• PROVIDED DATA:

===

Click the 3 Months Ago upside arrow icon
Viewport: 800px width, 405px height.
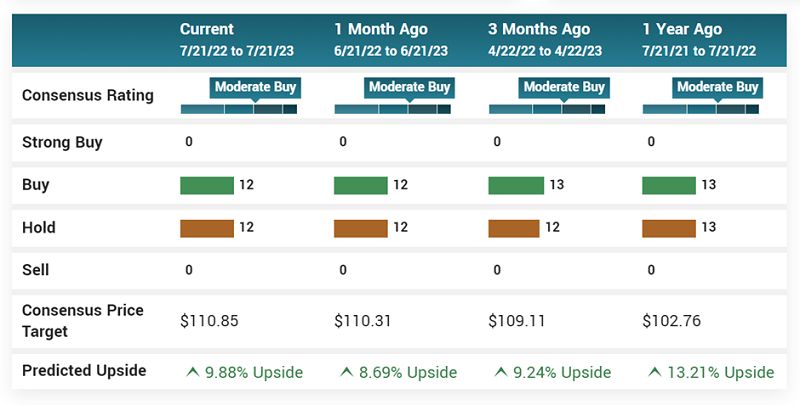tap(501, 372)
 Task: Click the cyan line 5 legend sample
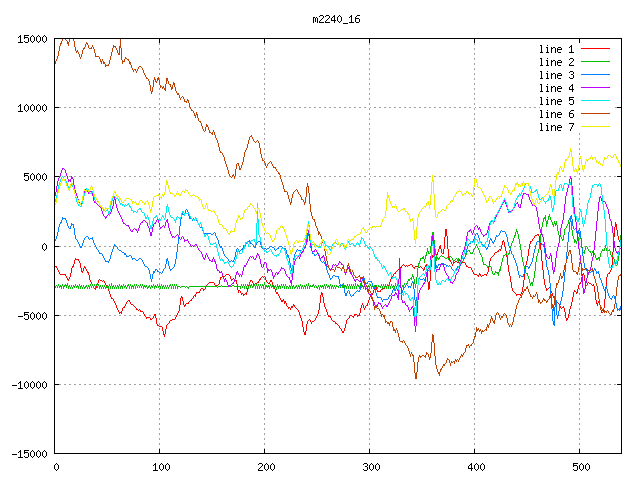[x=596, y=101]
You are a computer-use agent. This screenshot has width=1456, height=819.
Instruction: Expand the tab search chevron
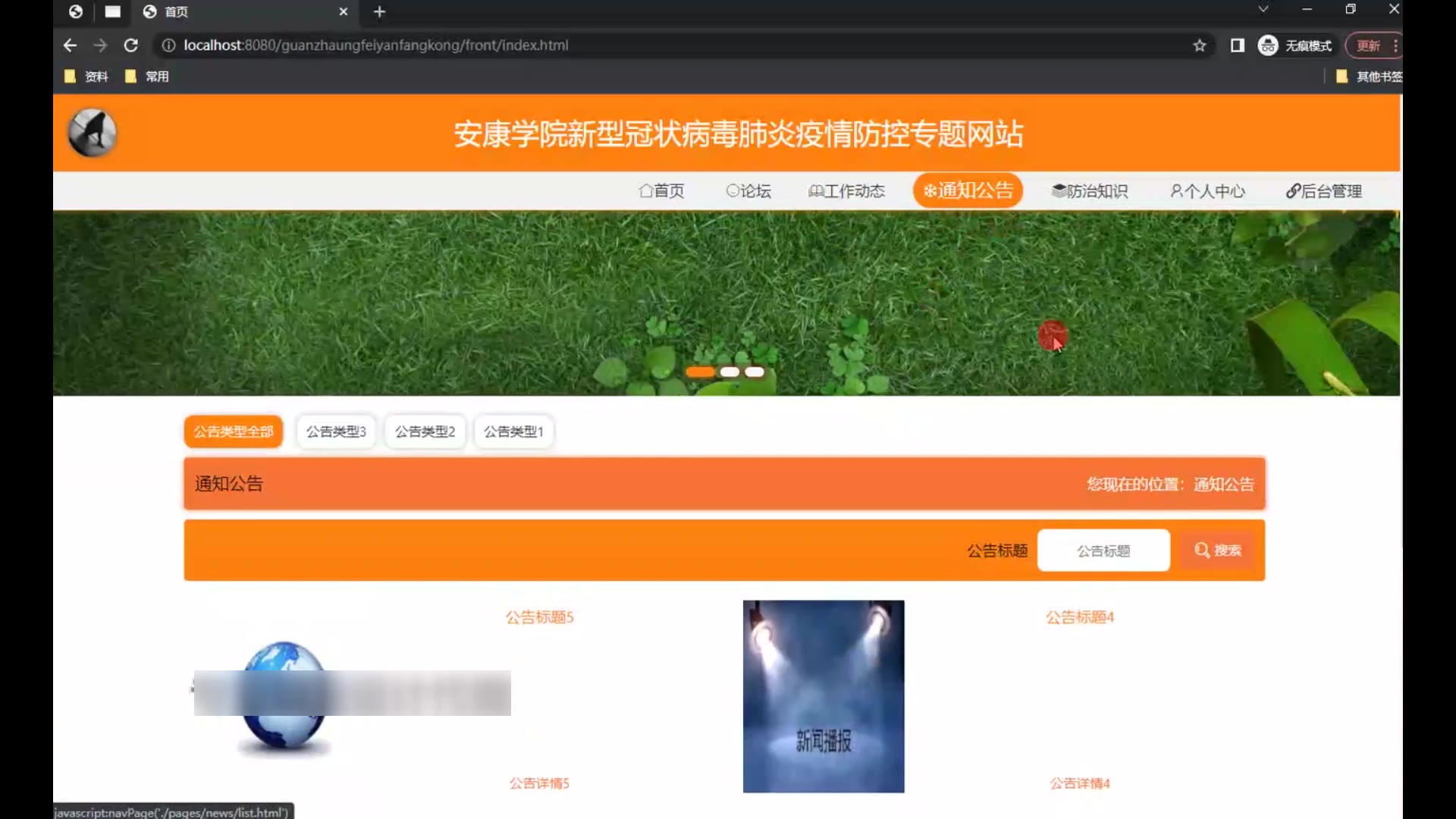point(1263,9)
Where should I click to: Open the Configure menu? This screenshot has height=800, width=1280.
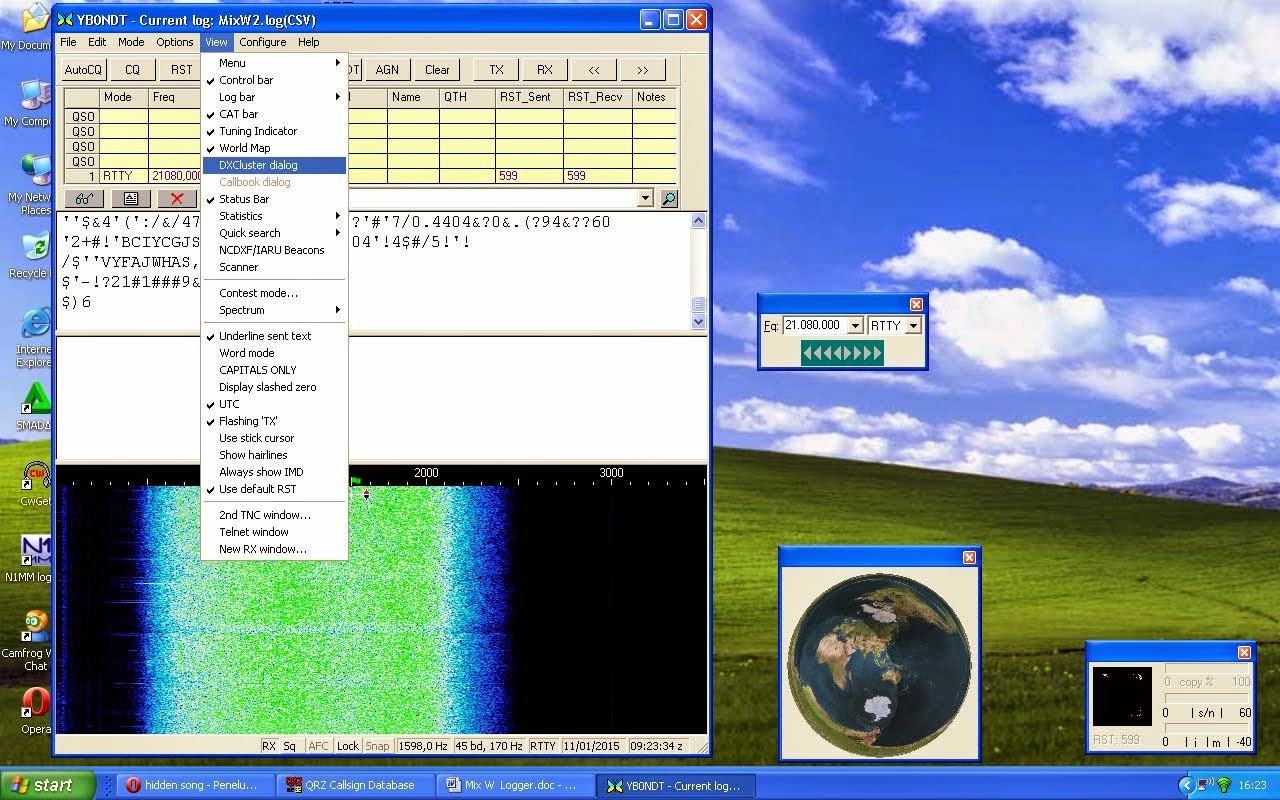(262, 42)
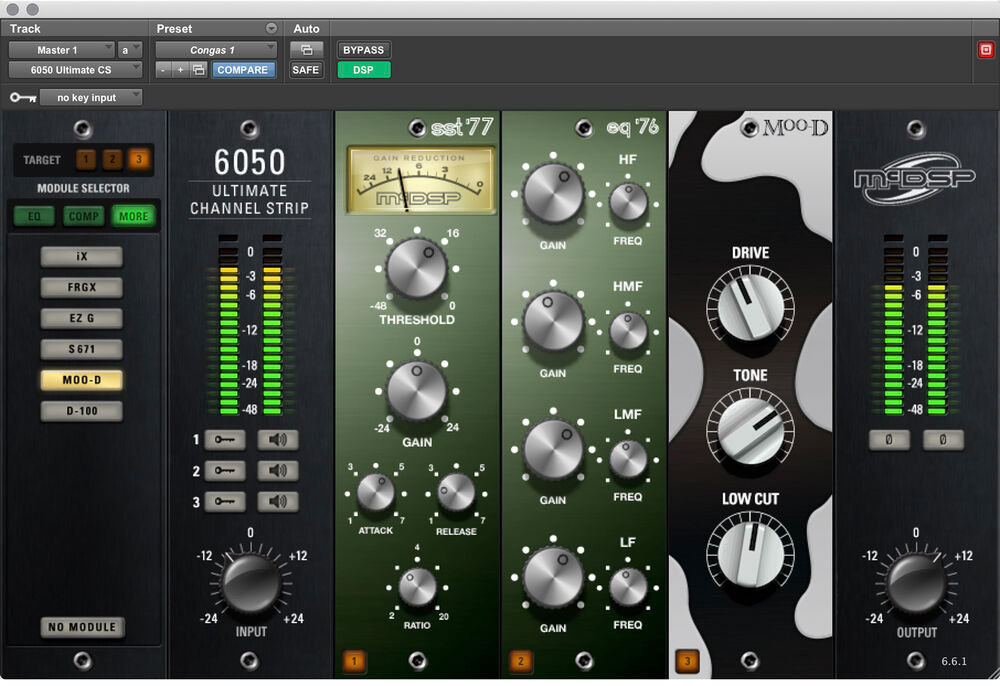The image size is (1000, 686).
Task: Enable target slot 1
Action: pyautogui.click(x=87, y=160)
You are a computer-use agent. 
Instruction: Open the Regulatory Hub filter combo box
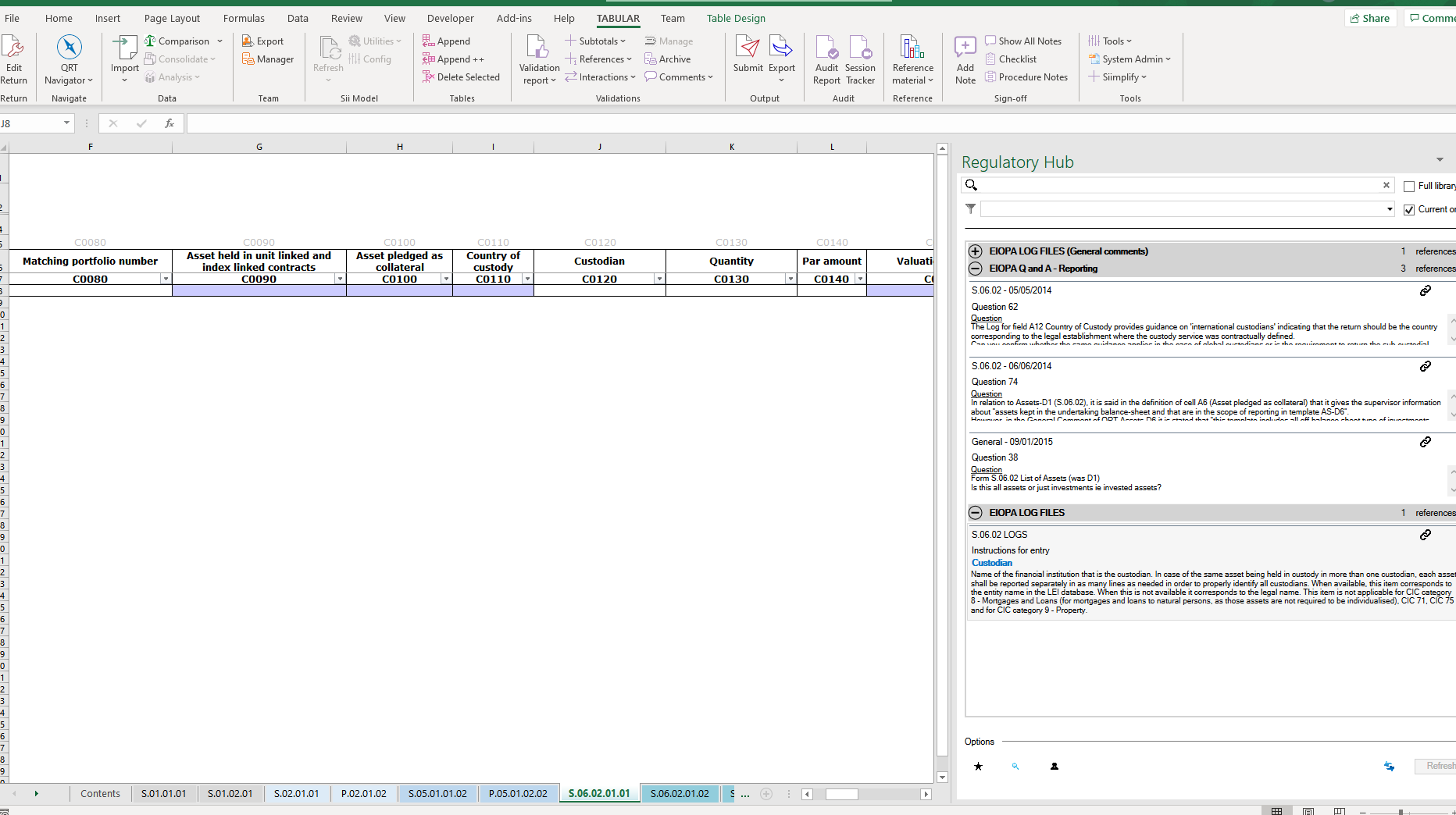pos(1187,209)
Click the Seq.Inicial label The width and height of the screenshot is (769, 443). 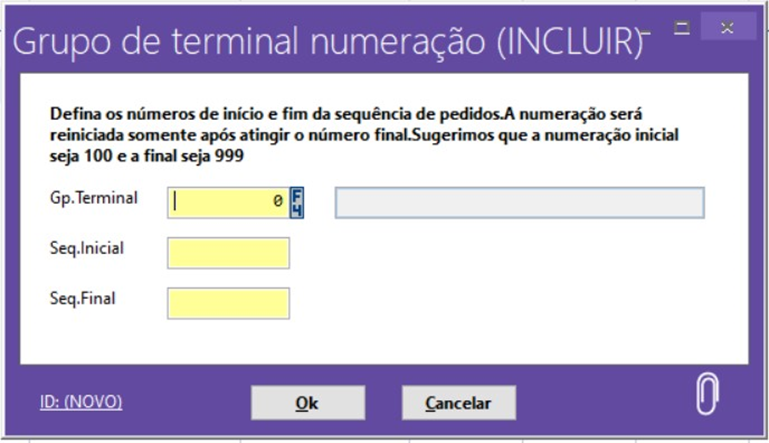(87, 248)
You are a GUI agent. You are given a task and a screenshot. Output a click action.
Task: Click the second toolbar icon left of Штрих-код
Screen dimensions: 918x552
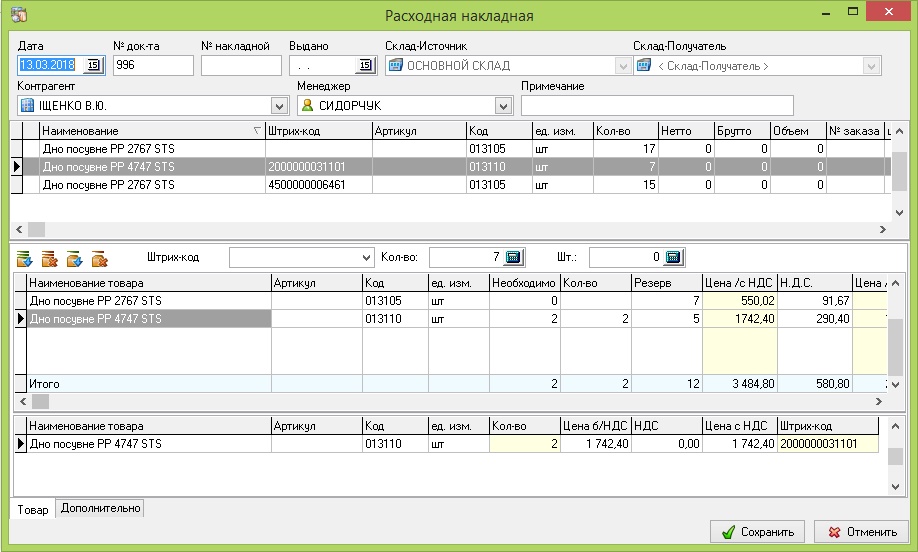pos(49,259)
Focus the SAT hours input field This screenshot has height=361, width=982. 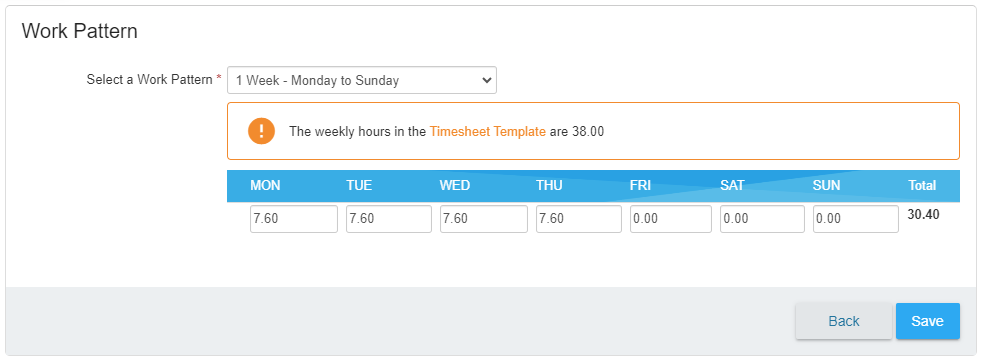762,219
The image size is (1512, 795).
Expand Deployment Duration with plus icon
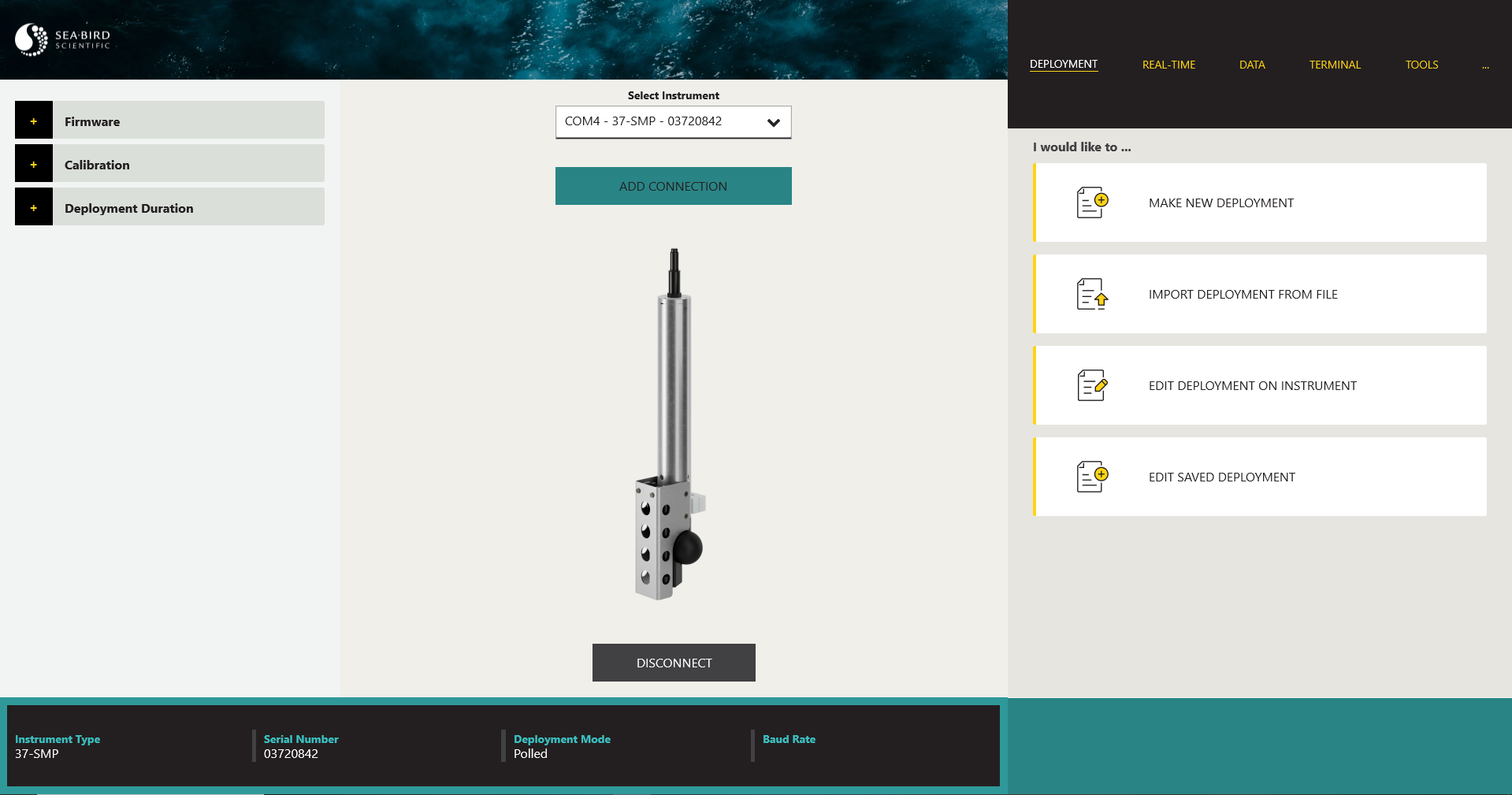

===

• SET TASK:
Identify each line in the records above that contains the word "icon", and copy those lines in full.

• CORRECT RESULT:
Click the 3 Months Ago upside arrow icon
Task: Click the second toolbar icon left of Штрих-код
Expand Deployment Duration with plus icon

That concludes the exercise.